======== TEXTO PROPORCIONADO ========
Por: Angélica María Pardo López
Airpocalypse es el nombre que se le ha dado a la temporada de smog que cada año, con el invierno, llega a muchas de las ciudades chinas. Semejante término se refiere al peligro al que se enfrentan los habitantes debido al alto grado de contaminación del aire, que se exacerba en época de inverno debido a las mayores cantidades de combustibles fósiles que se queman para que pueda operar la calefacción.
En efecto, se reportan casos en los que el grado de polución está más allá de toda medición convencional. Tal es la gravedad del asunto que la visibilidad queda limitada a unos pocos metros, se suspende el funcionamiento de las escuelas y las autoridades recomiendan que no se haga ningún tipo de actividad al aire libre. Restringir la circulación de vehículos particulares y parar el funcionamiento de fábricas son algunas de las medidas ‘de choque’ que se toman cuando la situación se empieza a salir de control.
Esencialmente, el peligro que entraña la contaminación del aire consiste en que las partículas tóxicas acumuladas en el ambiente son tan pequeñas y numerosas que terminan en el torrente sanguíneo y generan, a mediano plazo, problemas cardiacos, pulmonares y oncológicos. El número de personas que actualmente mueren cada año en China por causa de enfermedades respiratorias asciende a un millón.
========
### PREGUNTAS SOBRE EL TEXTO:
a - Responde, según el texto sobre el smog en China, cada pregunta en su propia línea:
(i) ¿Qué nombre recibe la temporada de smog que llega cada invierno a muchas ciudades chinas?
(ii) ¿Qué dos medidas "de choque" se toman cuando la situación empieza a salirse de control?
(iii) ¿Cuántas personas mueren cada año en China por enfermedades respiratorias?
b - Por favor, prosigue el texto sobre el smog en China a partir de su última oración.
======== CONJUNTO DE ÍTEMS ========
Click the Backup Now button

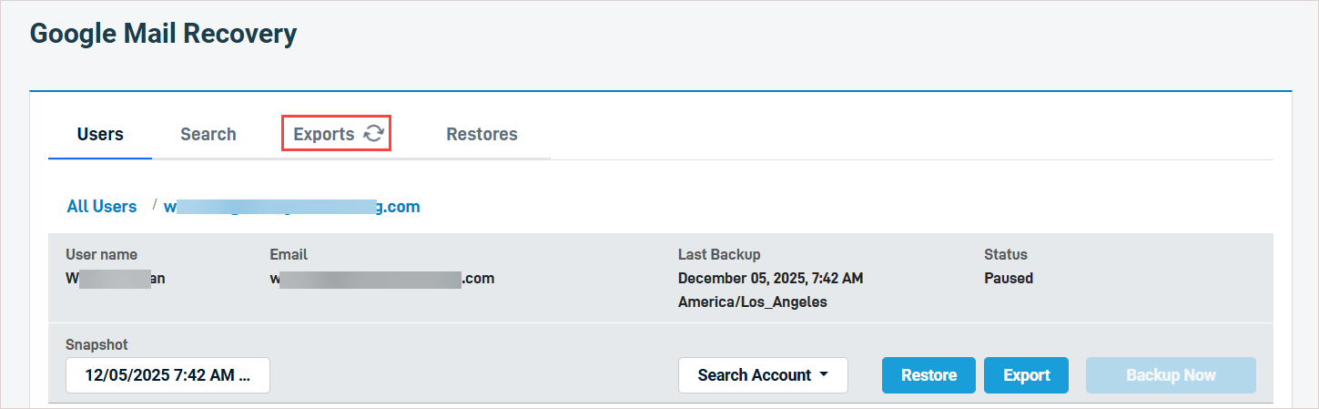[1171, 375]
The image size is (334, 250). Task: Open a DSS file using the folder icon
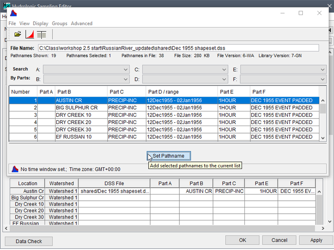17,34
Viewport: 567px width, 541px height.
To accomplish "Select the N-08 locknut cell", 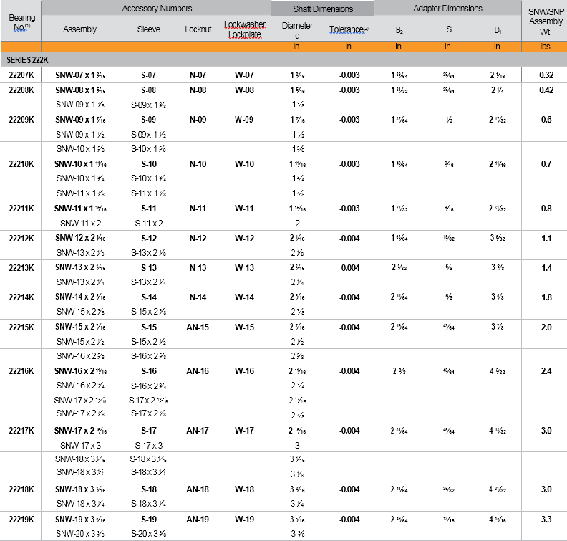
========
### RESPUESTAS ESPERADAS:
a -
(i) Airpocalypse.
(ii) Restringir la circulación de vehículos particulares y parar el funcionamiento de fábricas.
(iii) Un millón.

b -
La razón de traer el caso de China a colación es que su preocupante situación ambiental se debe a la persecución del crecimiento económico. Desde hace muchos años la economía de China es la que más crece. Su industria parece imparable. China produce buena parte de los bienes que se consumen en todo el mundo. Además, es el mayor productor y consumidor de materias primas esenciales para el desarrollo, como el carbón, el acero y el cemento. Ha logrado reducir significativamente el desempleo y mejorar la remuneración de sus trabajadores. Todo esto, sin embargo, ha sido logrado a costa del rápido deterioro de sus recursos naturales, de lo cual la manifestación por el momento más evidente es la polución del aire.
A pesar de que el gobierno chino dice estar tomando medidas para solucionar el problema y de que para el 80% de sus ciudadanos el medio ambiente debe tener prioridad sobre el crecimiento económico, cada año hay menos días en que respirar es seguro.
Cuando el diagnóstico del problema es claro, es preciso hablar de la reacción que debe haber frente a él, de cómo se va a solucionar. Sabemos que la terrible situación ambiental se debe a la quema masiva de combustibles fósiles y esta, a su vez, a la persecución desmedida de crecimiento económico. ¿Cuál es la reacción a este problema que ya está cobrando vidas humanas?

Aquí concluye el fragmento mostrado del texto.